*** Begin section ***

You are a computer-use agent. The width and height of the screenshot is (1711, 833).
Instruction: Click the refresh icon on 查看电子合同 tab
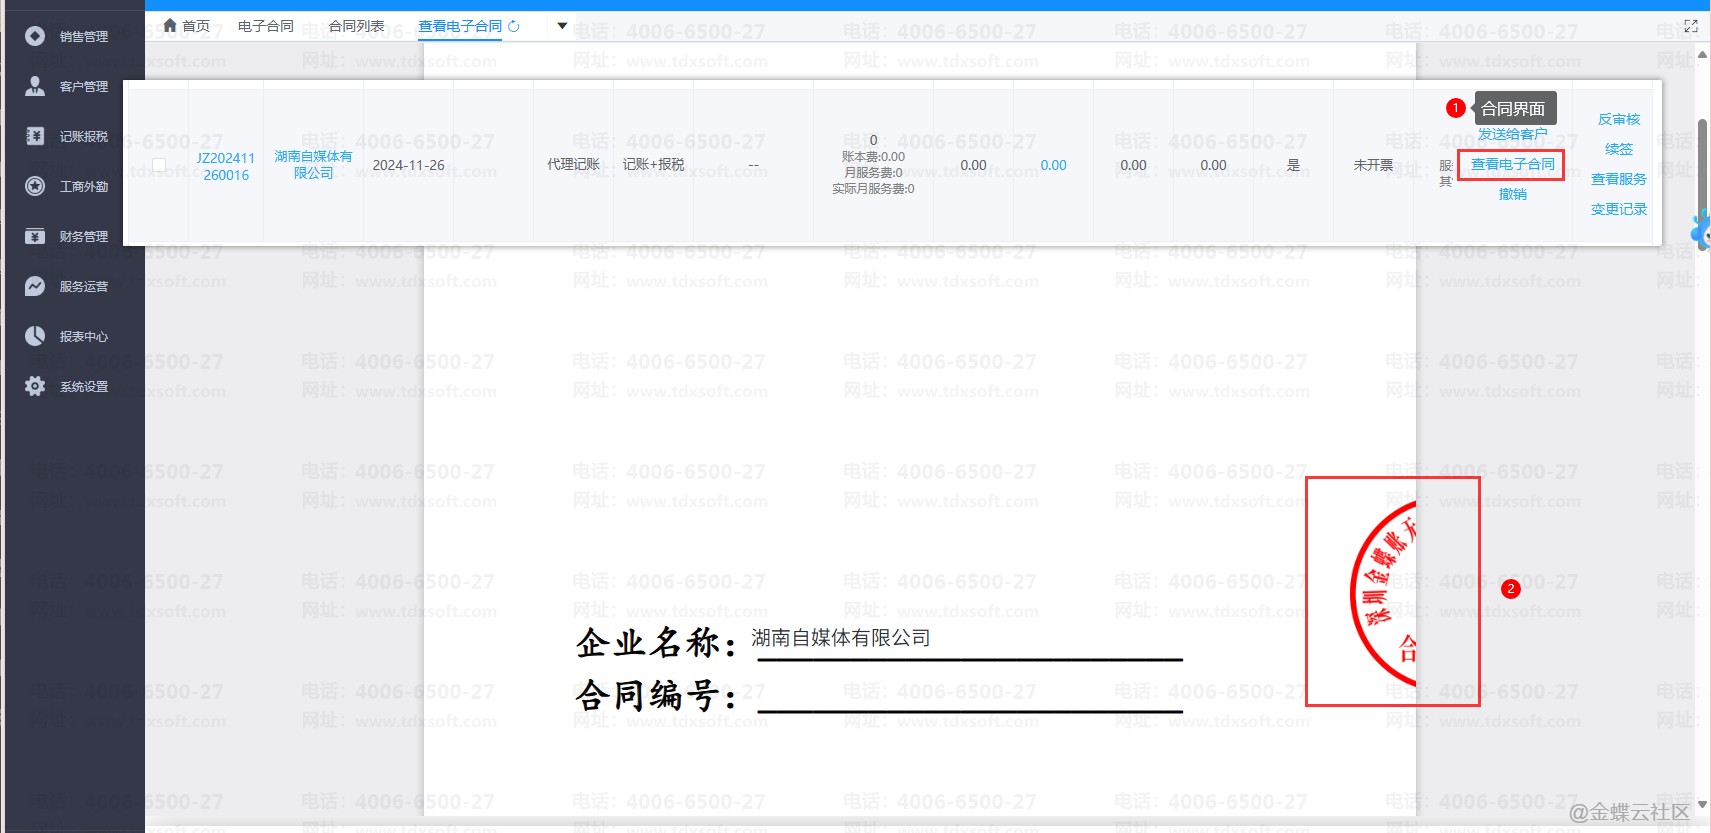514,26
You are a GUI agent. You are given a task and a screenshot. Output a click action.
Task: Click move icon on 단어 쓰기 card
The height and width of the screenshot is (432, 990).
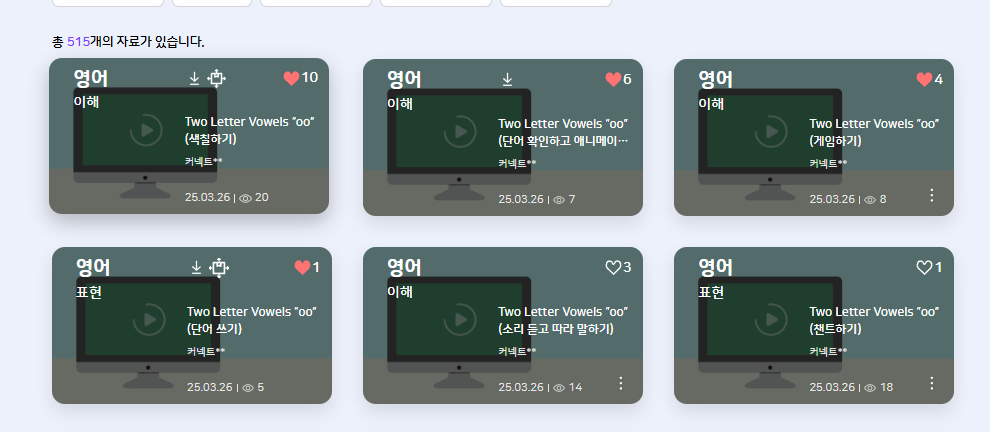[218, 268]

*** End section ***

# What the task asks
The records above are to be copied exactly, without their pictures.

# Answer to this problem
You are a computer-use agent. The width and height of the screenshot is (1711, 833).
Instruction: Click the refresh icon on 查看电子合同 tab
514,26
You are a GUI agent. You are given a task and a screenshot. Output a click action.
Task: Click move icon on 단어 쓰기 card
The height and width of the screenshot is (432, 990).
[218, 268]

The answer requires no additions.